My week in Bahrain has shown why Britain is going down the pan
All he needed to say was 'I'll be with you shortly'. Not too hard, right?
I'd been sitting alone at a bar in Oxford for a good ten minutes when the waiter walked past me twice, just across the counter, without so much as a nod. So, I overcame my British reserve and fear of bothering anyone and asked him if I could order a drink.
There was an awful pause. Hostile, it was, followed by a look that said: 'What did you say, slimeball?'. Then finally he uttered a pointed: 'Do you mind? I'm busy'.
British customer service can be excellent. And it's tough to generalise. But I'll give it a go and suggest that the instances where it's awful are now more common. The surly ones are getting surlier. The rude ones are more vile. The aggressive ones are more hostile, like the barber whose look when I asked for a scissor cut (as opposed to an electric razor trim) was like I'd told him he was fat, ugly and destined for failure.
This isn't my speculation. UK customer satisfaction is at its lowest for a decade, according to the Institute of Customer Service, and falling.
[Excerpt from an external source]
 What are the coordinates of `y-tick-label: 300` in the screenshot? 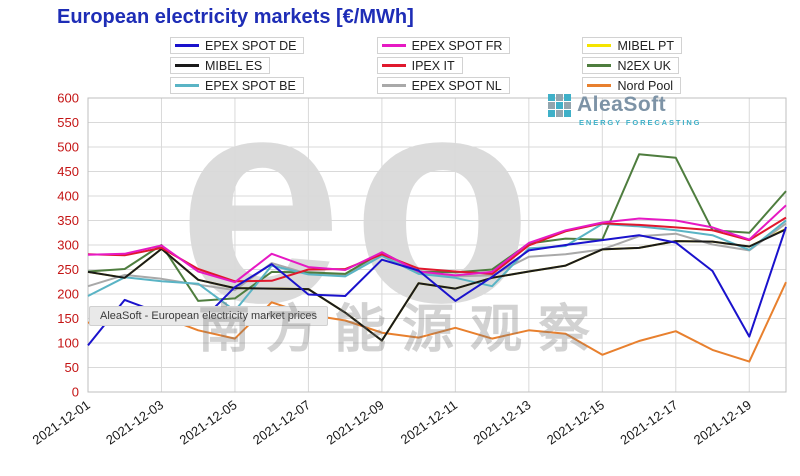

In fact, it's only when you leave our shores for a few days, as many are now doing, and go some place with outstanding service, in shops, banks, hotels, you name it, that you realise just how far we've sunk. I'm in Bahrain on business for a couple of weeks, and the contrast is utterly chasmic.
Now, okay, I know what some will say. They'll say that the Middle East has a terrible human rights record, with negligible worker protection. Of course, you'll get outstanding service when your average worker has no recourse to union backing, earns a pittance and risks being booted out on a whim.
That certainly can be true, despite big advances over the last decade. But if Bahrain can learn from us about rights, we sure could learn from them about responsibilities towards customers. I don't mean anything unctuous, overly familiar or obsequious. I just mean a sense that your customer matters. Like greeting them with graciousness, helpfulness and civility, which is commonplace in this little island. A friendly smile hurts no one. Tell that to my barman in Oxford and he'd chin you.
But in Britain the overall standard is lower, and you still get Basil Fawlty horrors. Like the restaurant near me with a waiter who treats you like an inconvenient dolt. Yet even he's a stroll in the sunshine compared with the owner, until recently, of a pub a short drive away.
This man was one of the most colossally rude and aggressive human beings I've encountered. He was so hostile (almost physically) to some children that I took to TripAdvisor to pen a review that went as far beyond utterly stinking as I could muster. Not that he seemed to care. In his comment underneath, he called me 'a lying numpty'. Classy.
Yes, we in the UK have a lot to learn about service. That nothing-is-too-much-trouble culture in Bahrain translates, in extreme cases in the UK, to a don't-push-your-luck-sunshine feel. Is it because we must all be oppressed victims? Is it too much emphasis on rights, and not enough on responsibilities? Whatever. The trouble is, it's getting worse.